Gul Madison, MD Mercy Catholic Medical Center DARBY, Pennsylvania, United States
Introduction: The incidence of Infective Endocarditis (IE) has been on the rise with approximately 3-7.5 cases/ 100,000 persons per year. Despite recent advancements, IE is still associated with high mortality and morbidity. Bacterial meningitis as the presenting symptom of IE has been noted, however here we discuss an extremely unusual case of IE with Aseptic Meningitis (AM) as the first manifestation.
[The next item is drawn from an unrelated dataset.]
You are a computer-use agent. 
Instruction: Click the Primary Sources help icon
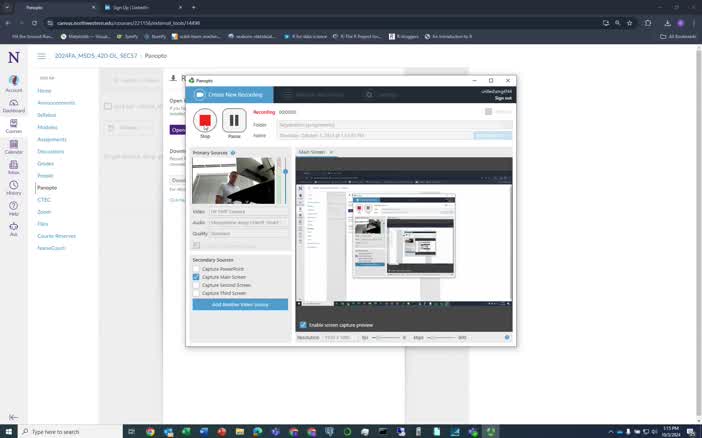click(233, 153)
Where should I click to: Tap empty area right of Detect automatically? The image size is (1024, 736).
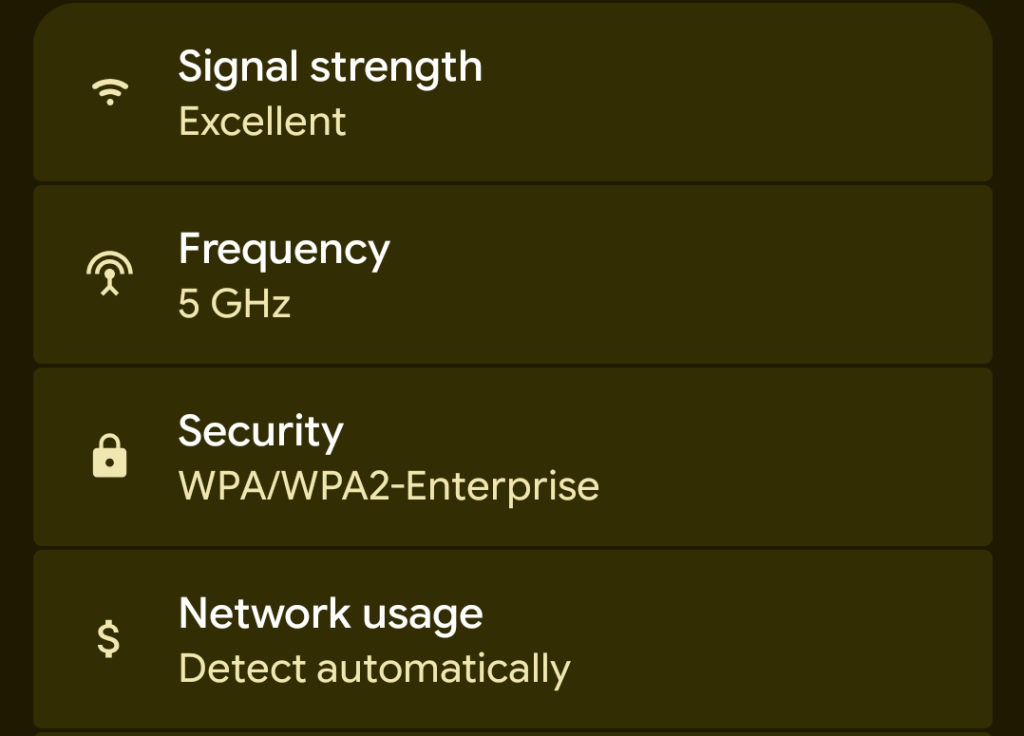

Description: A 33-yoF with no past history presented to the ED with worsening mental status, headache, and fevers for 3 days. She denied smoking, drug use, alcohol use, and history of recent dental work. Vitals on arrival - rectal temperature 106F, BP of 94/51mmHg, HR 124bpm. On physical exam, she was lethargic. Neck was supple, Kernig’s and Brudzinski’s signs were negative. Bilateral subconjunctival hemorrhages, 1-2 mm petechiae on the face, chest, and lower extremities were seen. CXR, CT, MRI brain were unremarkable. Labs showed WBC of 16.3 cells/mm3, lactate 3.3. Prompt LP was performed. Empiric antimicrobials were initiated. CSF analysis showed WBC of 31 cells, protein of 57mg/dL (15-40mg/dL), glucose 77mg/dL( 40-70mg/dL), with neutrophilic predominance. Meningitis-Encephalitis viral panel was negative. A working diagnosis of AM was made. 4/4 bottles of initial blood cultures isolated Methicillin Sensitive Staphylococcus Aureus (MSSA). Antibiotics were narrowed to IV Nafcillin. TTE showed normal valves, EF of 42%, and peak troponin 2.53. On day 3, she reported painful nodules on her fingertips. Splinter hemorrhages were also noted. TEE confirmed a 0.8 x 0.8cm echodensity on the aortic valve. After clinical improvement, she was discharged with 6 weeks of IV cefazolin. Complete recovery with no residual deficits was noted during her follow-up.
Discussion: IE can be complicated by both occult and overt neurologic disease, with meningitis occurring in 3.5% of the cases. Most neurological sequelae in IE are due to embolization to the CNS causing meningeal irritation and CSF pleocytosis. Our case was rather bizarre, presenting as AM. Thus cases of MSSA bacteremia and AM should be aggressively evaluated for underlying IE through a thorough history of valvular disease, dental manipulation, and fevers. Burdened by high mortality-morbidity rates of IE, prompt management is vital to prevent fatal outcomes.